Cinema, críticos, futebol e "call boys" - II

 

 

 

 
Tinha em consideração Rui Moreira, Presidente da Associação Comercial do Porto e colunista do “Público”, como um homem independente, ainda que por vezes com um gosto de afirmação que manifestamente extravasa o âmbito das suas competências.

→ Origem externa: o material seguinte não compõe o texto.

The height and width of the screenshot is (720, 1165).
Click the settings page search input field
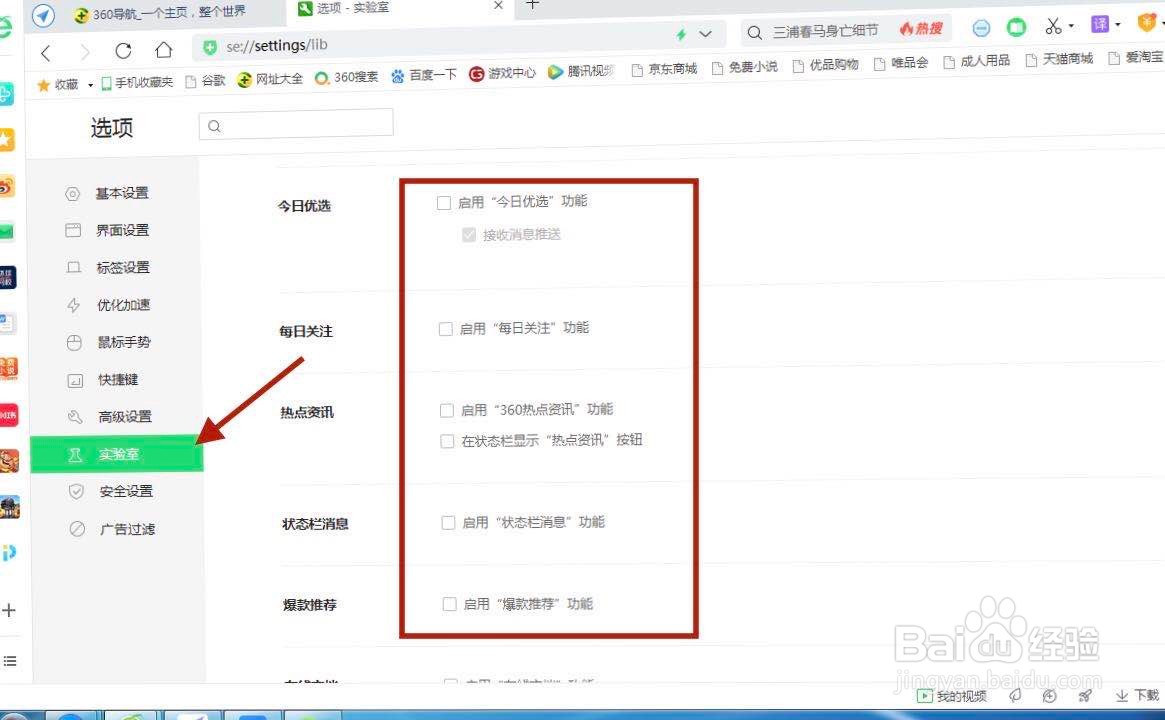click(295, 124)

Já que ele vem à colação por razões de cinema e, associadamente, de futebol, direi mesmo que não esqueço a independência que manifestou perante a decisão de Rui Rio em concessionar a privados um equipamento cultural público como o teatro municipal Rivoli – mesmo que um homem das suas responsabilidades podesse ter manifestado essa posição de forma mais audível -, nem mesmo, no que concerne até aos afectos clubistas, que sendo o F.C. Porto um clube tão presidencializado, é um dos poucos que tem feito ouvir uma voz mais distanciada.
 
Isto dito, o tal artigo “Call Boys” (“Público” de 31-12-07) é mais próprio de um “dummy” com ventríloquo por trás, está factualmente pejado de falsidades históricas, e é um apelo alarve à hostilidade das “massas” contra os “fazedores de opinião” (horrível expressão esta, é certa), categoria em que aliás Rui Moreira se inclui, mas de que se exclui quando o alvo são “os críticos”.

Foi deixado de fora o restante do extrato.